I climbed aboard the Hurry ‘Cane shuttle for a quick ride to the garage from the fountain aboard the EXPRESS shuttle. Good for me, right? Not so much.
The shuttle driver, just doing his job, just earning some bucks and trying not to hit anything or anyone, told a certain unnamed student athlete and fraternity member that he would not be able to get off the shuttle at the Hecht Athletic Center being that he was aboard the “EXPRESS” shuttle……and what ensued was a loud, inappropriate battle between this poor man and a self-righteous “frat boy”.
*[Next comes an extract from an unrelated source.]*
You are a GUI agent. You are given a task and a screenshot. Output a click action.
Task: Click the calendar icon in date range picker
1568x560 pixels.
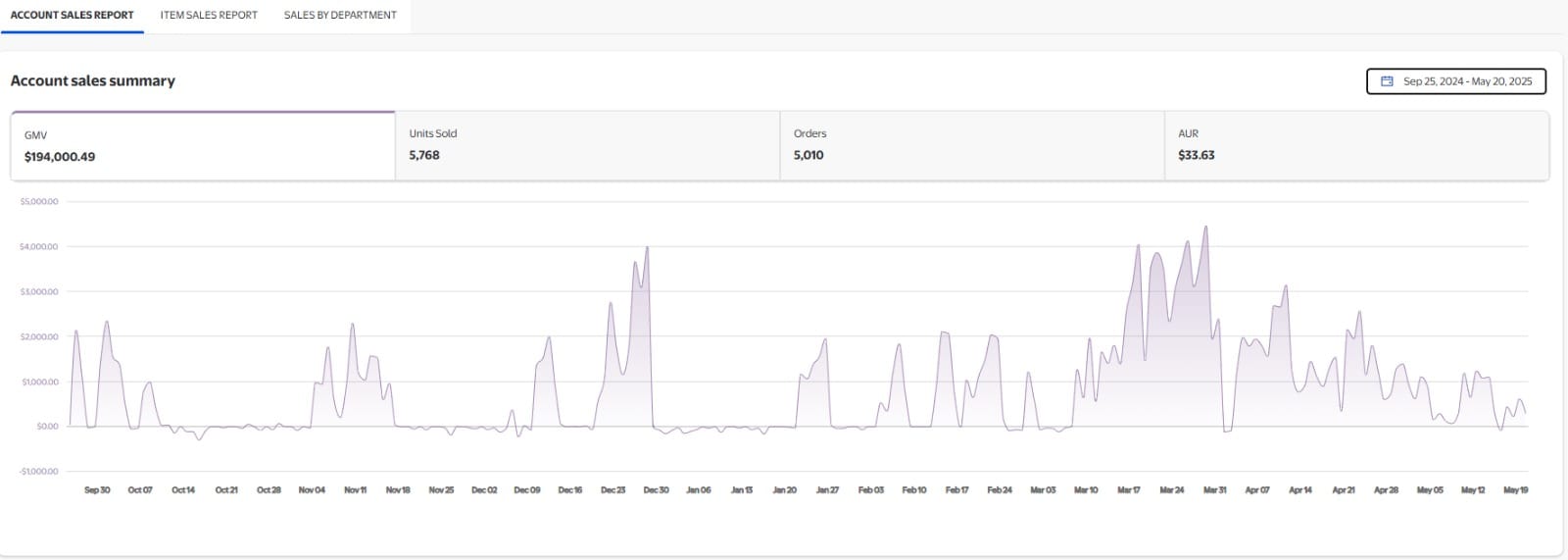click(x=1387, y=81)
“WHY THE F*** WON’T YOU STOP HERE???? F***ING A**HOLE!!! EVERY OTHER F***ING SHUTTLE STOPS HERE!!!!” Excuse me, buddy, but lay off the epinephrine. The argument continued, and all I wanted to say was, “hey, being an athlete, shouldn’t you be OK with the fact that you’ll just have to walk 5 minutes out of your way? Better luck next time!”
But being the subdued individual that I am, I restrained myself. Finally this highly intelligent individual pressed the emergency exit button and exited in a huff at a traffic light. But not before his final “F***ING A**HOLE!!!” was given to the shuttle driver. He even had the audacity to ask, “DON’T YOU HAVE A CONSCIENCE? I’M GOING TO BE LATE FOR PRACTICE YOU A**HOLE!!!”
Evidently, this guy hasn’t gotten a day past high school. And to think, this is whom I share an education with. Is a beefcake on a power trip worth $25,000? I think not.